February 10, 1995 at 05:00 AM EST

Sal Mineo’s most famous death scene came at the age of 15: As Plato, a disaffected delinquent messing with guns and knives, he was shot by cops and died in James Dean’s arms in 1955’s Rebel Without a Cause. But Mineo’s own final scene proved equally tragic-and also premature. On Feb. 12, 1976, an assailant stabbed the 37-year-old actor to death in the garage of his West Hollywood apartment.

It was an early end to a surprisingly long career. Mineo had begun acting at 11, commuting from the Bronx to Broadway for a tiny role in The Rose Tattoo. Several TV appearances later, he hit the big screen in 1955’s Six Bridges to Cross, about the Brink’s robbery, and that year Rebel earned him an Academy Award nomination.

It proved a double-edged triumph: Mineo’s plaintive eyes and dark good looks made him a hot property, but he was typecast as a troubled teen. Relishing the idolization, he cut a few records, dissipated his sudden wealth, dominated the gossip columns — and grew into a baby-faced anomaly. Even in his second Oscar-nominated turn, as an Israeli freedom fighter in 1960’s Exodus, he seemed more adolescent than assassin, and when the ’60s spawned a new breed of discontented youth, Mineo was old hat.

He drew acclaim in 1969 for directing a graphic version of Fortune and Men’s Eyes, John Herbert’s play about homosexuality in prison, but it wasn’t enough to revive Mineo’s career. Still, ”Sal was a very optimistic guy,” remembers director Peter Bogdanovich, a friend. ”He never felt down-and-out, even when he was.” He was preparing for the L.A. opening of the play P.S. Your Cat Is Dead when he was stabbed. With no known motive or suspect, rumors spread that drugs and S&M sex in the gay fast lane led to his killing.
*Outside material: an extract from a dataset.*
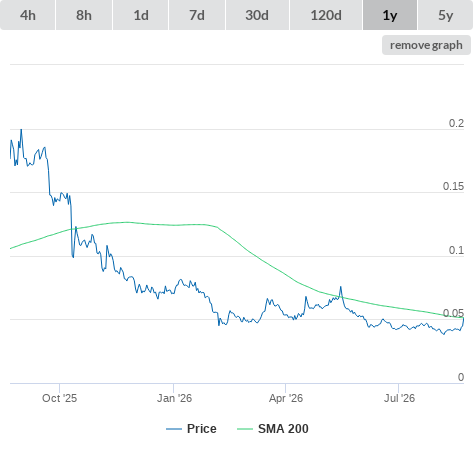The height and width of the screenshot is (455, 474).
Task: Click the blue Price legend line marker
Action: (x=174, y=429)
Fifteen months later, guards at a Michigan jail heard inmate Lionel Williams boast that he had murdered Mineo. In 1979 Williams was convicted of the crime and of 10 brutal robberies, and was sentenced to at least 51 years in prison. But a mystique still surrounds Mineo’s death — it has inspired a mystery novel and a play — partly due to an eerie set of circumstances: Dean died in his speeding Porsche a month before Rebel’s release, and when Natalie Wood drowned five years after Mineo was killed, all the rebels were gone.

Feb. 12, 1976
While The Hindenburg exploded on the big screen, Barney Miller nabbed TV viewers. Readers were hugely entertained by James A. Michener’s Centennial, and Paul Simon’s ”50 Ways to Leave Your Lover” hit No. 1 on the charts.